A distinção winnicottiana entre verdadeiro self e falso self aparece com nitidez nas festas. Muitos fazem o esforço de “parecer bem”: sorriem, servem, conversam, mas por dentro sentem-se desconectados. É o falso self em ação — uma defesa construída quando, na infância, o ambiente não tolerou a autenticidade do sujeito. O verdadeiro self, ao contrário, só floresce quando há espaço para espontaneidade, jogo e expressão genuína. Por isso, pequenos gestos de acolhimento — uma conversa sincera, um silêncio respeitoso, um reconhecimento de limite — podem fazer do Natal um momento de reparação emocional. Winnicott diria: é o ambiente que cura.

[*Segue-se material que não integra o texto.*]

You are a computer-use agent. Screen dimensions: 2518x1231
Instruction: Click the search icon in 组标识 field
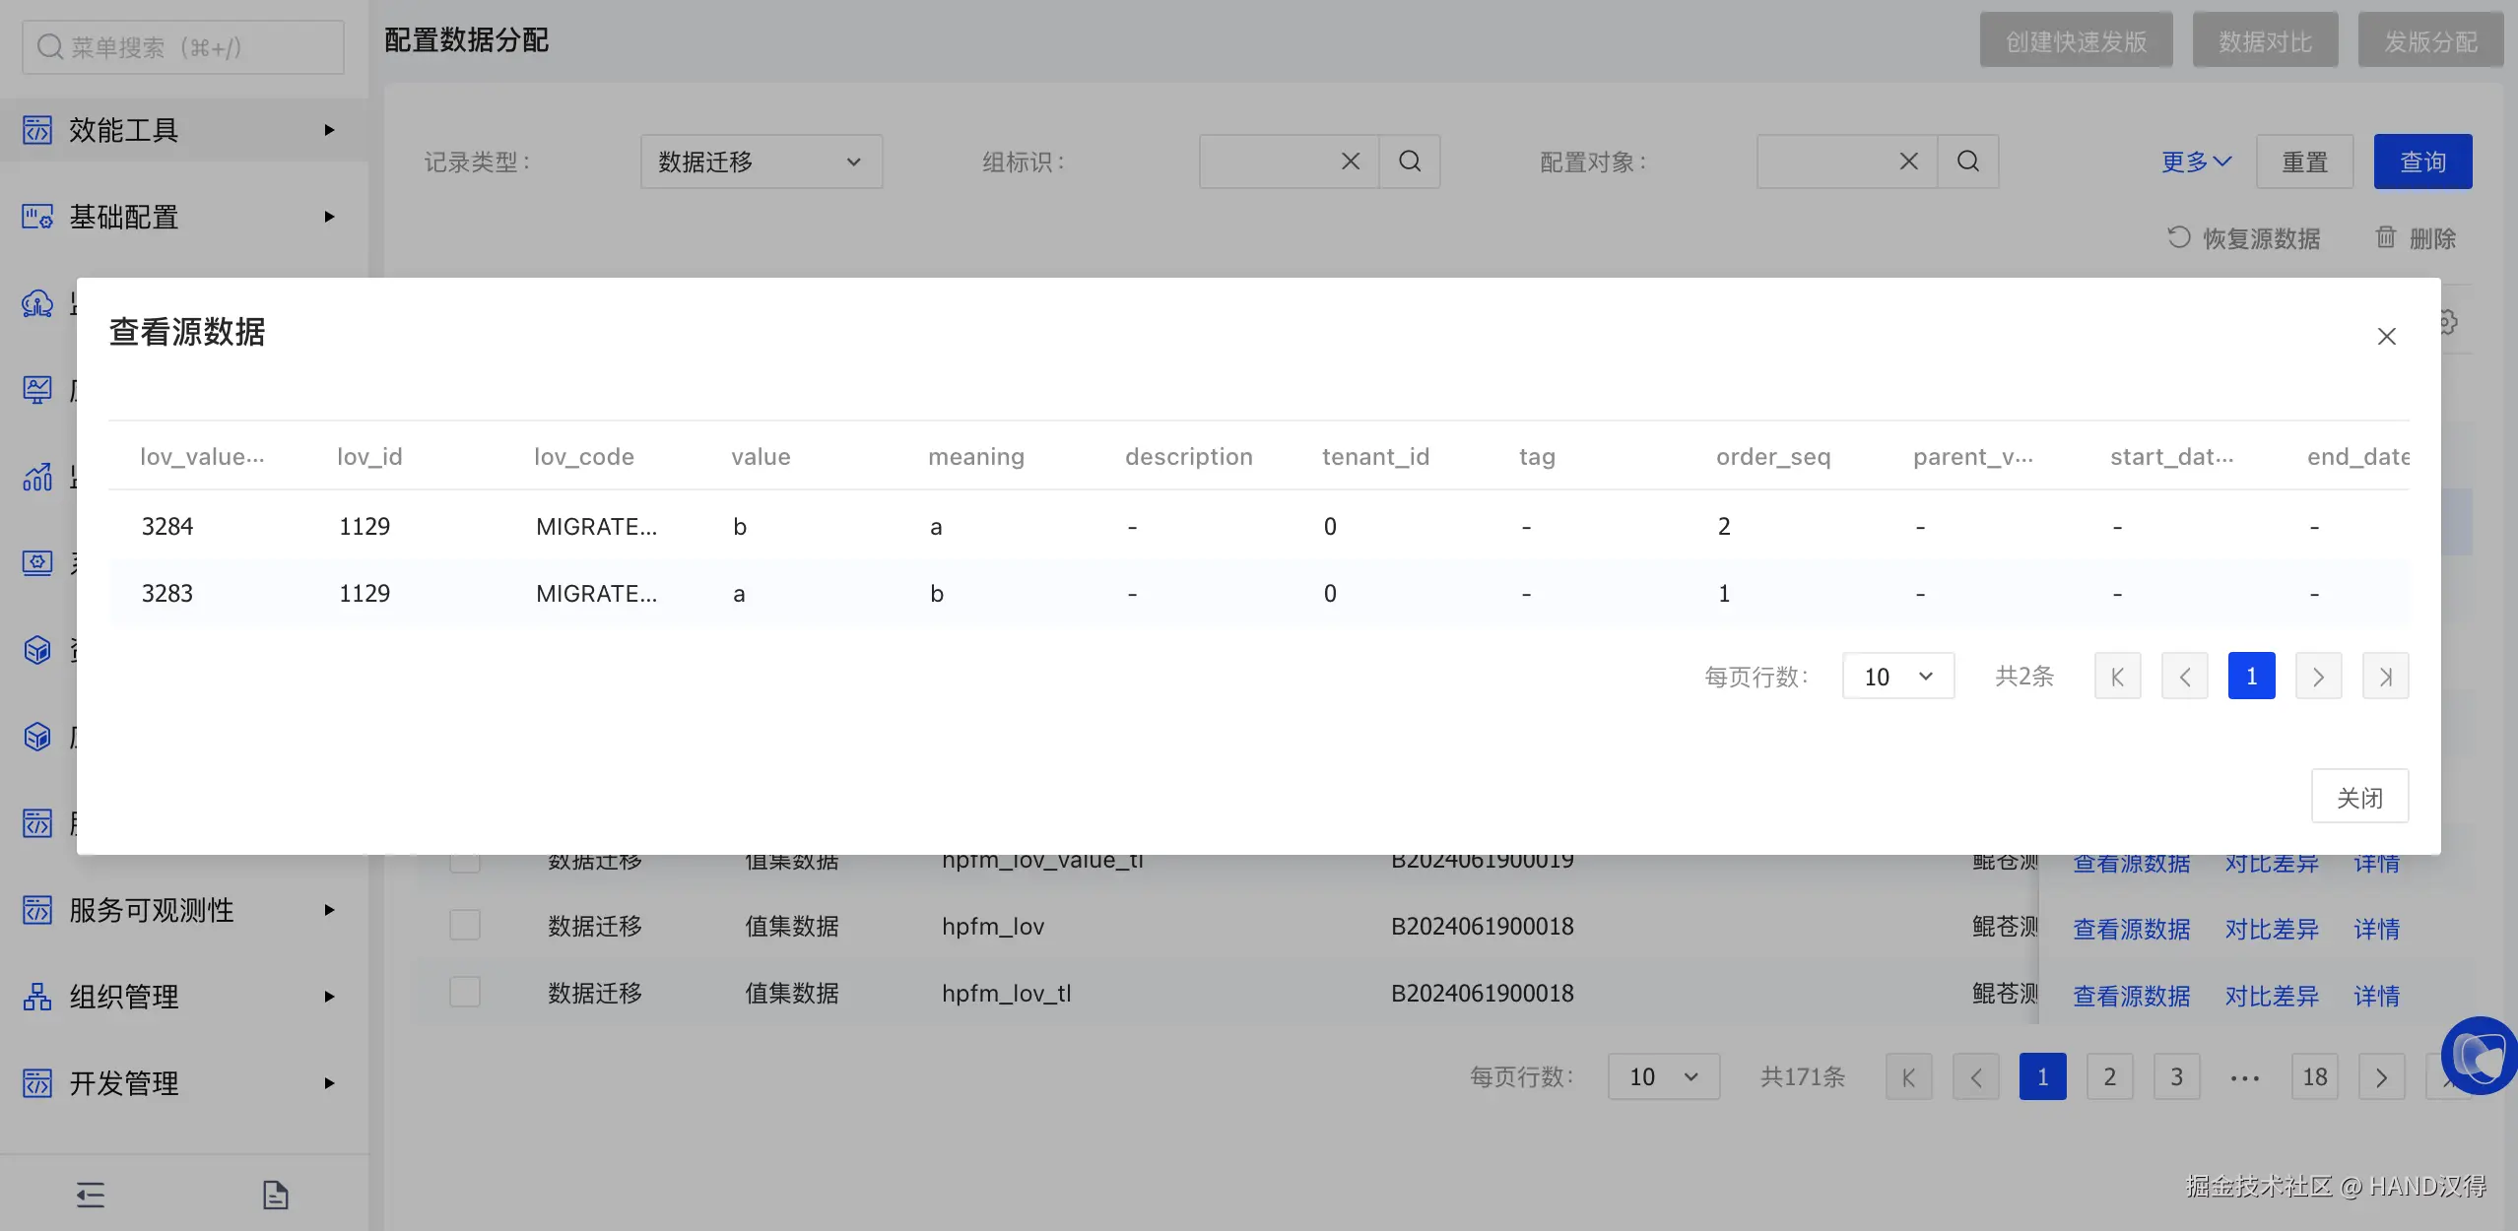[x=1410, y=162]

Ao articularmos Freud, Ferenczi e Winnicott, vemos que o Natal não é apenas uma festa: é um campo afetivo, onde se encontram desejos infantis (Freud), feridas relacionais (Ferenczi) e necessidades de ambiente e autenticidade (Winnicott). A forma como cada pessoa atravessa essa época do ano depende da história emocional que carrega: de como foi olhada, escutada, contida — ou não — na infância.

O Natal pode ser, então, menos sobre rituais e mais sobre reencontros internos. Um convite para perceber que a criança que fomos continua viva em nós — ainda esperando, temendo, desejando. Em vez de exigir que tudo seja perfeito ou festivo, talvez possamos viver essa data com mais delicadeza: permitindo que o que vier, venha; que o que doer, seja reconhecido; e que o que for bom, seja acolhido sem culpa. Assim, ao invés de apenas repetir roteiros familiares, podemos criar novos modos de existir no encontro — consigo e com os outros.

Se existe um presente possível, é este: oferecer à criança que fomos um pouco da escuta, da ternura e do ambiente que talvez lhe tenham faltado. Nesse gesto simples — profundamente psíquico — o Natal deixa de ser apenas memória e se torna possibilidade.